#### Dataset content

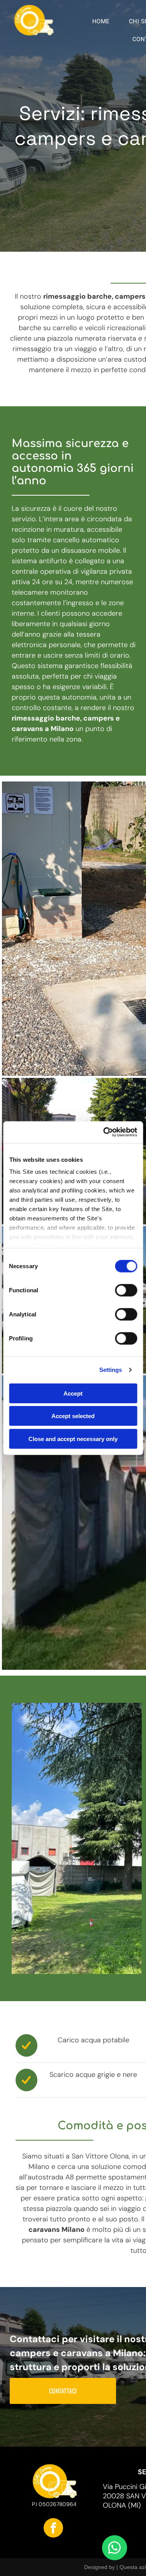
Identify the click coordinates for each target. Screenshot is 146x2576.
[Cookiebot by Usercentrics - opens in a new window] (104, 1132)
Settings (110, 1369)
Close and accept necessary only (73, 1438)
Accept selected (73, 1416)
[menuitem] (104, 21)
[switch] (126, 1290)
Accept (73, 1393)
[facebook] (53, 2528)
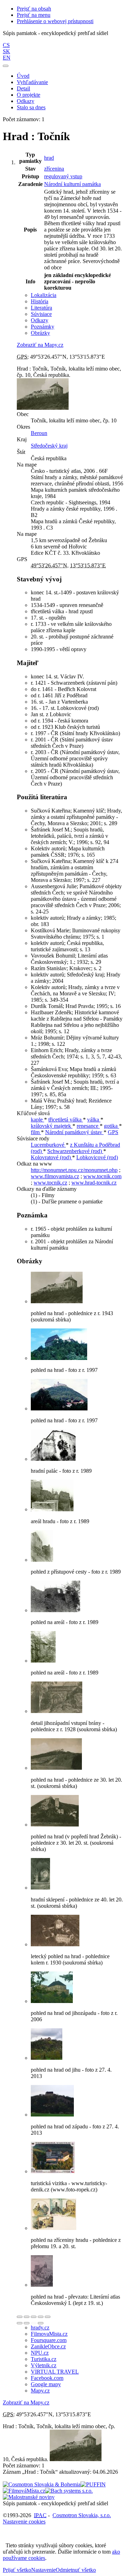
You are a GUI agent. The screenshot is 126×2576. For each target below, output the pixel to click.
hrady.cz (40, 2327)
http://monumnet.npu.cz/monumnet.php (74, 1170)
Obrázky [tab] (40, 333)
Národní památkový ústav (74, 1132)
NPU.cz (40, 2353)
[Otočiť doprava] (26, 2323)
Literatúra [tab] (41, 308)
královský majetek (51, 1126)
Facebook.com (47, 2378)
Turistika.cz (43, 2359)
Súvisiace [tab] (41, 314)
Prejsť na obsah (34, 9)
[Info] (47, 2317)
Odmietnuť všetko (76, 2570)
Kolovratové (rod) (51, 1157)
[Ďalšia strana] (40, 2323)
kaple (37, 1120)
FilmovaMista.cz (49, 2334)
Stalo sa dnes (31, 107)
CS (6, 45)
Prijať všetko (17, 2570)
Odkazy (25, 101)
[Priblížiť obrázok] (19, 2317)
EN (6, 58)
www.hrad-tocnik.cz (94, 1183)
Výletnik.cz (43, 2365)
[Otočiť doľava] (19, 2323)
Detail (23, 88)
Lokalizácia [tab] (43, 295)
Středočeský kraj (49, 446)
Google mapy (46, 2384)
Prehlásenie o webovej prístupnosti (55, 21)
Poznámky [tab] (42, 327)
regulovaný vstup (63, 176)
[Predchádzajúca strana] (33, 2323)
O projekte (28, 95)
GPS (113, 1132)
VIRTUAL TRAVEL (55, 2372)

########

> How to complete this task
Could you output all of the entries above exactly? Leave the pictures out.

> Exercise output
Identify the click coordinates for each target. Screenshot is 146x2576.
[Cookiebot by Usercentrics - opens in a new window] (104, 1132)
Settings (110, 1369)
Close and accept necessary only (73, 1438)
Accept selected (73, 1416)
[menuitem] (104, 21)
[switch] (126, 1290)
Accept (73, 1393)
[facebook] (53, 2528)
You are a GUI agent. The screenshot is 126×2576. For each target below, output the pixel to click.
hrady.cz (40, 2327)
http://monumnet.npu.cz/monumnet.php (74, 1170)
Obrázky [tab] (40, 333)
Národní památkový ústav (74, 1132)
NPU.cz (40, 2353)
[Otočiť doprava] (26, 2323)
Literatúra [tab] (41, 308)
královský majetek (51, 1126)
Facebook.com (47, 2378)
Turistika.cz (43, 2359)
Súvisiace [tab] (41, 314)
Prejsť na obsah (34, 9)
[Info] (47, 2317)
Odmietnuť všetko (76, 2570)
Kolovratové (rod) (51, 1157)
[Ďalšia strana] (40, 2323)
kaple (37, 1120)
FilmovaMista.cz (49, 2334)
Stalo sa dnes (31, 107)
CS (6, 45)
Prijať všetko (17, 2570)
Odkazy (25, 101)
[Priblížiť obrázok] (19, 2317)
EN (6, 58)
www.hrad-tocnik.cz (94, 1183)
Výletnik.cz (43, 2365)
[Otočiť doľava] (19, 2323)
Detail (23, 88)
Lokalizácia [tab] (43, 295)
Středočeský kraj (49, 446)
Google mapy (46, 2384)
Prehlásenie o webovej prístupnosti (55, 21)
Poznámky [tab] (42, 327)
regulovaný vstup (63, 176)
[Predchádzajúca strana] (33, 2323)
O projekte (28, 95)
GPS (113, 1132)
VIRTUAL TRAVEL (55, 2372)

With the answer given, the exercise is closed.